Today this technology powers many things — including Google (NASDAQ:GOOGL) web searches, manufacturing robots and software programs that trade stocks.

In fact, IBM (NYSE:IBM) — the creator of the AI powerhouse Watson — predicts that the AI market will catapult to $2 trillion in the next decade.

Nearly every industry on the planet stands to benefit from AI’s increased use.

But make no mistake, few will see a larger boost than the business of corporate accounting.

Senior analyst Jonathan Rodriguez explains why below. As you’ll learn, AI could help put $3.7 trillion of “stolen” cash back into the economy…

Fraudsters Can Run, but They Can’t Hide

Around the globe, financial fraud costs businesses and governments trillions of dollars annually.

And hardworking American taxpayers often pick up the tab.

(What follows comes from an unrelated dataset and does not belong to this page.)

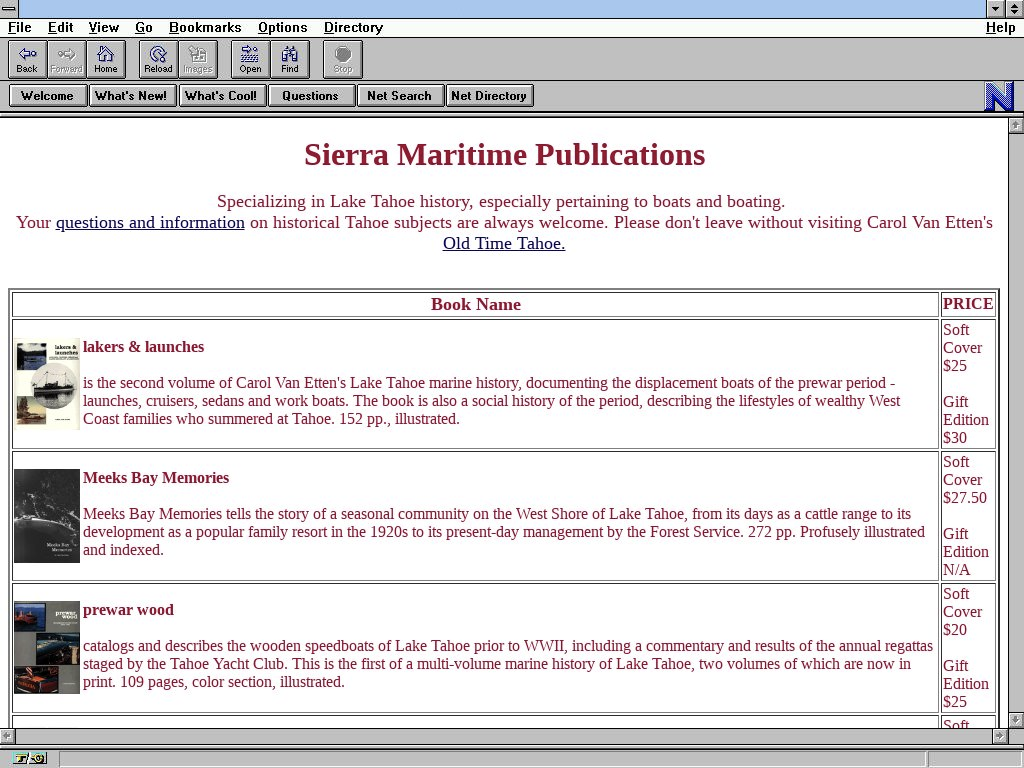Click the vertical scrollbar down arrow
1024x768 pixels.
1016,719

According to a 2014 study by the Association of Certified Fraud Examiners (ACFE), the typical organization loses a median of 5% of annual revenue to fraud.

The ACFE estimates the total cost adds up to $3.7 trillion per year globally.

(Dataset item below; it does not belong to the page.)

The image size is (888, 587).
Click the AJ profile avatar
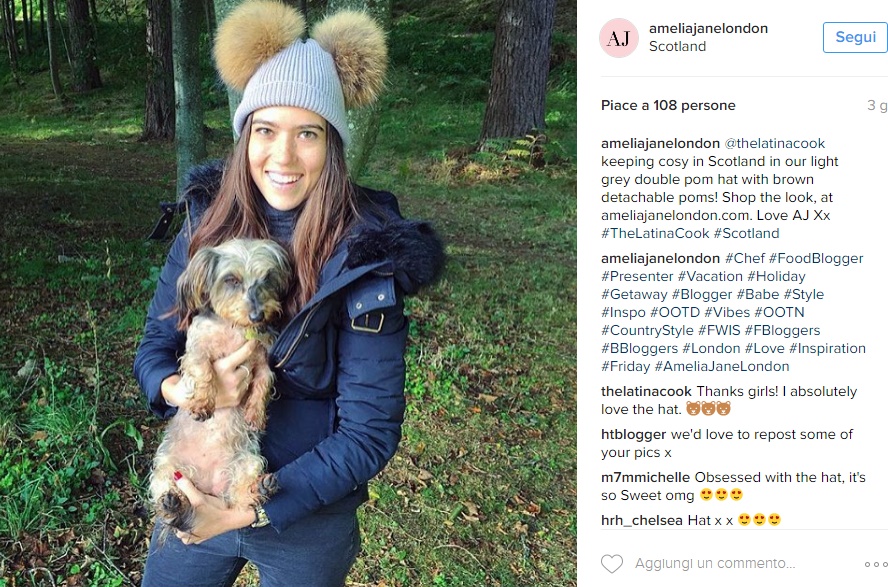click(618, 38)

In 1998, Waste Management — one of America’s largest waste management firms — reported $1.7 billion in fraudulent earnings over several years.

Three years later, now-defunct energy company Enron admitted to inflating earnings by $586 million. It also hid $3 billion of debt in limited partnerships.

This ultimately cost shareholders — and employees — $74 billion in wealth that evaporated when the stock plummeted.

In 2002, WorldCom — the second-largest long-distance phone company in the U.S. at the time — confessed to overstating profits by $3.8 billion.

And it’s not just private businesses….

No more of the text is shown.